Mandelanomics was too conventional to shine

December 5, 2013

My Martin Hutchinson
The author is a Reuters Breakingviews columnist. The opinions expressed are his own.

Nelson Mandela, who has died aged 95, was a rare and brave leader. But economically he was, ironically enough, too timid. He set post-apartheid South Africa on course toward a mostly free market economy with stable finances, avoiding the errors of others like neighboring Zimbabwe. But he left the country slow-growing and still suffering from inequality.

In his early years with the African National Congress, Mandela was economically hard-left. Emotionally, he seemed never quite to lose this tendency, for example declaring on a visit to Cuba in 1991 that “the Cuban revolution has been a source of inspiration to all freedom-loving people.”

However by the time Mandela was freed in 1990 after nearly 30 years in prison and became South Africa’s first universally elected president in 1994, anti-capitalist economics was largely discredited.

The closest available alternative was arguably Keynesianism. Mandela was an orthodox follower, reining in government spending so that public debt gradually declined as a percentage of GDP while pursuing a government-directed industrial strategy that encouraged the development of major black-controlled industrial groups. Foreign investment by multinationals was tolerated, provided the government and favored domestic groups were involved.

Mandela’s finance minister, Trevor Manuel, introduced the growth, employment and redistribution strategy – known as GEAR – in 1996, but the plan delivered only modest growth while commodity prices remained low, and failed miserably on jobs and redistribution. South Africa’s unemployment rate rose from 15.6 percent in 1995 to 25.6 percent in 2000, while inequality increased and the average per capita income declined from 13.2 percent of the U.S. level in 1995 to 8.5 percent in 2000.

Though Mandela retired in 1999 at the age of 80, Manuel continued in office until 2009 with little change in the general direction of economic policy. Since then strong commodity prices have helped South Africa’s economy, but growth per capita has increased only modestly, from 1.4 percent annually in 1994-99 to a little above 2 percent on average in 2000-12. Unemployment has remained high, standing at around 25 percent in the third quarter of 2013.

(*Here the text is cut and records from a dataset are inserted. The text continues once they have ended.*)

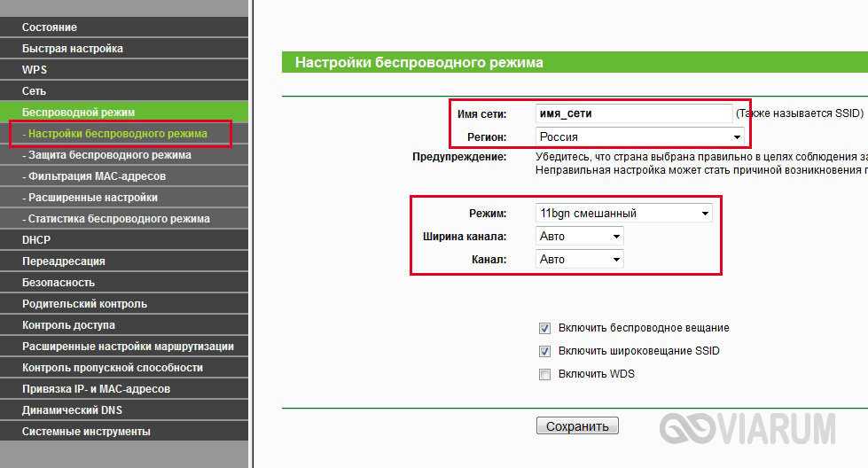Screen dimensions: 868x468
Task: Toggle the SSID broadcast checkbox
Action: 545,351
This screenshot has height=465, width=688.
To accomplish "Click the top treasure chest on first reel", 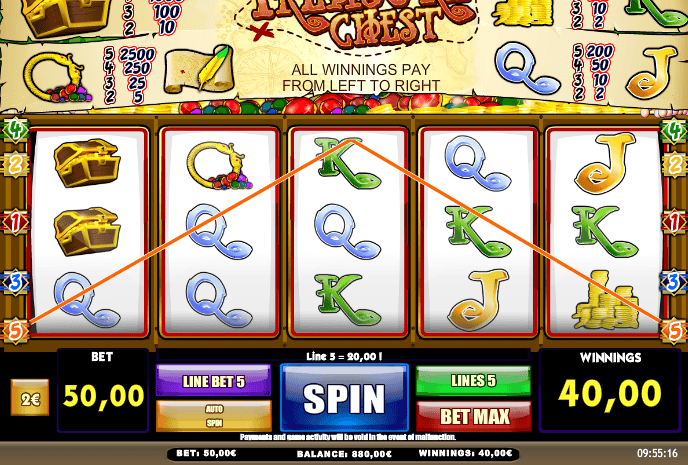I will pos(87,163).
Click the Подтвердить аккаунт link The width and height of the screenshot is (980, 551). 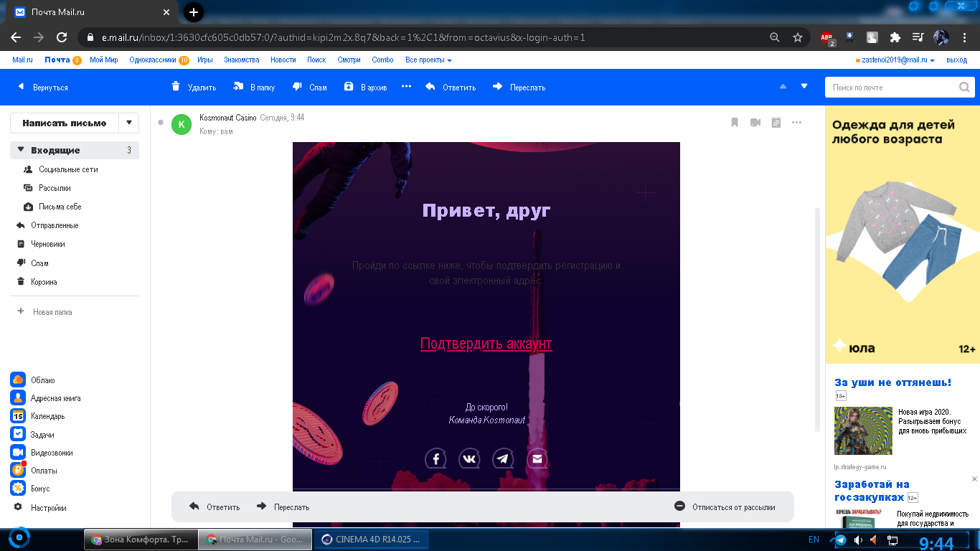tap(486, 344)
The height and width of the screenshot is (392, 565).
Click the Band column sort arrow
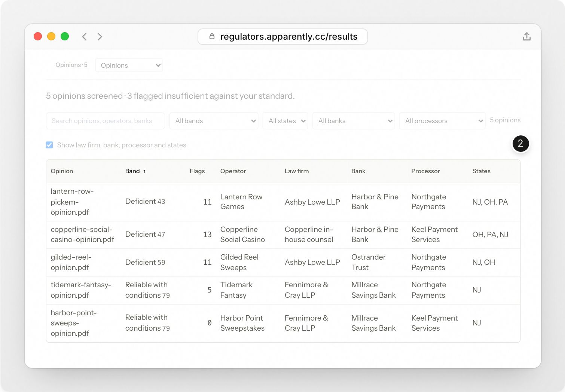[144, 171]
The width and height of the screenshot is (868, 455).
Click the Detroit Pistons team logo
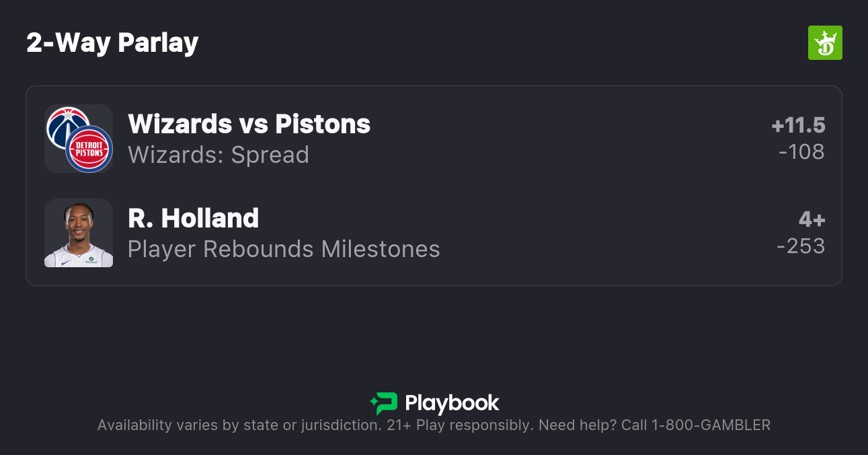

In hindsight, Mandela and Manuel failed to focus enough on domestic saving and capital formation. The household savings rate declined from an already low 2.8 percent of GDP in 1994 to 0.8 percent in 2000, and has stayed low while household leverage has increased – a reflection of low real interest rates on savings and a tax system biased toward consumption. According to, small businesses contribute only 30 percent to South Africa’s GDP, less than in many developed and developing economies.

Mandela’s legacy is a powerful one of reconciliation, and holding South Africa together, socially and economically, was an achievement in itself. But center-left economic policies that displayed an uncharacteristic lack of vision have yet to produce the prosperity and decline in inequality the great man must have hoped for.